RUU Minerba Inisiatif DPR
Dirjen Minerba Kementerian ESDM, Bambang Gatot Ariyono menuturkan, revisi RUU Minerba sebenarnya sudah lama diusulkan. Tepatnya sejak terbitnya Undang-Undang Nomor 23 Tahun 2104 tentang Pemerintah Daerah dan adanya permasalahan hilirisasi mineral yang sampai saat ini belum selesai.
“UU 23 (tentang pemerintah daerah) menyatakan bahwa kewenangan otonomi pertambangan berpindah dari kabupaten ke provinsi. Serta adanya keputusan MA terhadap material sehubungan dengan penetapan wilayah usaha pertambangan. Jadi proses ini sudah lama,” kata Bambang Gatot, Rabu (31/7/2019).
Bambang Gatot melanjutkan, harmonisasi DIM juga sudah dilakukan dengan semua kementerian/lembaga pemerintah. Namun diakuinya, masih terdapat beberapa hal yang belum selesai.
“Sudah dilakukan harmonisasi dengan semua kementerian dan lembaga pemerintah. Memang masih ada bagian kecil yang belum disetujui. Misal tentang hilirisasi. Jadi tidak ada demi kepentingan pihak tertentu. Karena prosesnya sudah dilakukan sejak 2014, jadi sudah lama.”
Mengenai alasan di balik rencana percepatan penyelesaian pembahasan RUU Minerba dilakukan di sisa waktu sebelum akhir masa jabatan DPR RI periode 2014-2019 berakhir. Bambang Gatot membantah apabila rencana tersebut muncul dari pihak eksekutif karena draft RUU Minerba yang dibahas ini merupakan inisiatif DPR RI.
“RUU Minerba inisiatif DPR, jadi pertanyaan itu harus ditujukan kepada DPR. Sekali lagi bahwa dalam pembuatan revisi RUU Minerba merupakan hak inisiatif DPR yang diajukan dan diprogramkan menjadi bagian rencana legislasi nasional.”

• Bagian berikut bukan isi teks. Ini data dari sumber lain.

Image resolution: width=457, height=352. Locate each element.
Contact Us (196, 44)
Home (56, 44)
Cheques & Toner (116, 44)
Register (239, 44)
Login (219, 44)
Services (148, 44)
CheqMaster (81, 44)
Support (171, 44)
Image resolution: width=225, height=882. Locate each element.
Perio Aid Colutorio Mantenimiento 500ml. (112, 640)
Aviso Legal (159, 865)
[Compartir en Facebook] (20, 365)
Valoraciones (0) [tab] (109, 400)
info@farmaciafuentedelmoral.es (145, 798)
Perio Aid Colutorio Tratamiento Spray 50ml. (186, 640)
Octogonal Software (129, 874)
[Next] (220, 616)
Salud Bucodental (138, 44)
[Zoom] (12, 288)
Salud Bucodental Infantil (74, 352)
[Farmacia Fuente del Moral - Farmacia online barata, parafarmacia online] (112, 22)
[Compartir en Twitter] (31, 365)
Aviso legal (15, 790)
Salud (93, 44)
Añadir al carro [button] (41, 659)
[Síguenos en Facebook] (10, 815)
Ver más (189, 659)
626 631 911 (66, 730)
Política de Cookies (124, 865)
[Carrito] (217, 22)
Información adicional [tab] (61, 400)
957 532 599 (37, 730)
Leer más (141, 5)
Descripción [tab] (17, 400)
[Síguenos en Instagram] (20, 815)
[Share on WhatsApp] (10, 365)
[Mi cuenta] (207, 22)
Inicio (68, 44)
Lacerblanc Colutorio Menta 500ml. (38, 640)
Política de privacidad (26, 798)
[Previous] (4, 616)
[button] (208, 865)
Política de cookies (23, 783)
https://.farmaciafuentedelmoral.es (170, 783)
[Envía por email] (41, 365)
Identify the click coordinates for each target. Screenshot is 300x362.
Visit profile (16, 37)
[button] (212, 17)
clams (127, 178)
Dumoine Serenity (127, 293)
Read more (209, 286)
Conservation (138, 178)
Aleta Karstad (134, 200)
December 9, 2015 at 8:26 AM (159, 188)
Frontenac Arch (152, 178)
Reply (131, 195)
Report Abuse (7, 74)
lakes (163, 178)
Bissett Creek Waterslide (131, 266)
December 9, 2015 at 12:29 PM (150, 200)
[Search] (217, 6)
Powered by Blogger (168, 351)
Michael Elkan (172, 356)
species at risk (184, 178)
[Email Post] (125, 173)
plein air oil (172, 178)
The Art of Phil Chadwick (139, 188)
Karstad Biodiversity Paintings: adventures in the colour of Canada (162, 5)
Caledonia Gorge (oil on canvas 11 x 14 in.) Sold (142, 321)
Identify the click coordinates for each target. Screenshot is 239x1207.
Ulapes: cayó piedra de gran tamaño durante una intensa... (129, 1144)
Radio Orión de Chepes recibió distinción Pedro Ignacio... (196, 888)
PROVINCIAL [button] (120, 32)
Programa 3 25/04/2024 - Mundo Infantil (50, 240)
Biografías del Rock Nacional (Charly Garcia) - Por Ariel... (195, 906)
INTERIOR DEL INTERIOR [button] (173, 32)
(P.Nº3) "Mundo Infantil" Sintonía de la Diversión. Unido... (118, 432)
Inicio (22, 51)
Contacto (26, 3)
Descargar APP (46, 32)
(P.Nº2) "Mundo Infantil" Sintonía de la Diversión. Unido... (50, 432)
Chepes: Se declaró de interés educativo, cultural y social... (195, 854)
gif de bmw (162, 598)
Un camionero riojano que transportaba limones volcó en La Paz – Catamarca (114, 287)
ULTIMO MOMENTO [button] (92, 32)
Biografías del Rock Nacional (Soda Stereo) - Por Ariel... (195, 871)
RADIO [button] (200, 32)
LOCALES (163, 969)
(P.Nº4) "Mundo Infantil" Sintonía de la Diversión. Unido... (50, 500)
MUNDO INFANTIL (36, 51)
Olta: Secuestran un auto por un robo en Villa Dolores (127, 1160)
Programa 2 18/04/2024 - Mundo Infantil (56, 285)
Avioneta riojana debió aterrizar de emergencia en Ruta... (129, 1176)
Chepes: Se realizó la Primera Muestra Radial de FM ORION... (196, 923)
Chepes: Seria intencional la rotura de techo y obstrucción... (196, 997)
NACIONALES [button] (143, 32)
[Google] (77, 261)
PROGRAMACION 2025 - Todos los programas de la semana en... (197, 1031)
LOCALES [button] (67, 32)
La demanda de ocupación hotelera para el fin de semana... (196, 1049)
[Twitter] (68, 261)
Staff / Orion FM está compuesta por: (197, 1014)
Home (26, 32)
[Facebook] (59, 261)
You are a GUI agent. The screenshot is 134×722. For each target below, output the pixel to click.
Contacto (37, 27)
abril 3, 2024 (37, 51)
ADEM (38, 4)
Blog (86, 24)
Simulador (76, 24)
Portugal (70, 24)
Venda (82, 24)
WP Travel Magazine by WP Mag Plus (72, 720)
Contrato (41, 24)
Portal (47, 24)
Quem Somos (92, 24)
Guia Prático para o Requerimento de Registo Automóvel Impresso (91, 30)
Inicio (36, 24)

Daftar Perusahaan yang Masa Berlaku PKP2B Generasi Pertama akan Segera Habis
No | Nama Perusahaan | Luas (hektare) | Lokasi | Masa Berakhir |
1 | PT Arutmin Indonesia (Bumi Resources) | 70.153 | Kabupaten Tanah Laut dan Kabupaten Tanah Bumbu, Kalimantan Selatan | 01/11/2020 |
2 | PT Kendilo Coal Indonesia
|
1.859 | Kabupaten Paser, Kalimantan Timur | 15/09/2019 |
3 | PT Kaltim Prima Coal (Bumi Resources) | 90.938
|
Kabupaten Kutai Timur, Kalimantan Timur
|
31/12/2021 |
4 | PT Multi Harapan Utama (MHU) | 46.063 | Samarinda, Kalimantan Timur
|
01/04/2022 |
5 | PT Adaro Indonesia | 34.940 | Kabupaten Balangan dan Kabupate Tabalong, Kalimantan Selatan | 01/10/2022
|
6 | PT Kideco Jaya Agung (Indika Energy) | 50.921 | Kabupaten Paser, Kalimantan Timur
|
13/03/2023
|
7 | PT Berau Coal
|
118.400 | Kabupaten Berau, Kalimantan Timur | 26/04/2025 |
Nurkholis Hidayat dari Lokataru menambahkan, tidak ada ketentuan tentang mekanisme perpanjangan izin yang diatur dalam draft RUU Minerba yang dirumuskan. Perpanjangan izin dapat secara langsung diperpanjang. Nurkholis melihat, undang-undang (UU) Minerba ini seolah seperti UU 'Mata Air' bagi para pengusaha.
“Tidak ada yang urgent untuk bisa diselesaikan dalam 3 minggu. Dispute ini bisa diselesaikan melalui Perpu (peraturan pengganti undang-undang), tapi Presiden menyerakahnnya ke DPR. Kita minta Presiden stop (pembahasan RUU Minerba) sampai kabinet baru terbentuk. Jangan sampai muncul persepsi bahwa ini semacam pencairan cek. Semoga tidak begitu,” kata Nurkholis, Kamis (25/7/2019).